New NBA deal doesn't solve old problem

The NBA owners got what they wanted.

They cornered the players into agreeing to less than half of the league's basketball-related income, even if the amount may periodically be slightly more than half. They got the players to cave just when it appeared that an entity bigger than themselves -- the federal courts -- was about to step in and get involved in the owners' closed little business.
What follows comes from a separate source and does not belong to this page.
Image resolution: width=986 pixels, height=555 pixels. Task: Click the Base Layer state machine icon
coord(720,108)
They got basketball to return on Christmas, and they got their money from the players.

Even inside their private clique, the faction of owners of small-market teams who had shut the game down got provisions that at the very least might make the big guys in Los Angeles and Dallas and Chicago think twice before spending them out of relevance.

But they also got the burden of a false narrative -- the false narrative that the Milwaukee Bucks and Indiana Pacers and Charlotte Bobcats are any more competitive today than they were last week.

They aren't, and they won't be.

Here's how to determine whether the owners' narrative can be trusted:

• Follow the NBA over the coming years and count the number of A-list free agents who spurn the Lakers and Knicks and Heat to join the Timberwolves or Hornets or Kings because of the changes made in the new collective bargaining agreement.

• Count the number of times a low-market team begins to have success and rewards its fans by spending over the cap to give its public a championship.

• Count the number of times the big-market clubs complain that small-market clubs are using the new revenue-sharing rules (which ostensibly will triple the amount of money distributed to poorer clubs) to buy private planes instead of bidding for the LeBron James of the NBA world.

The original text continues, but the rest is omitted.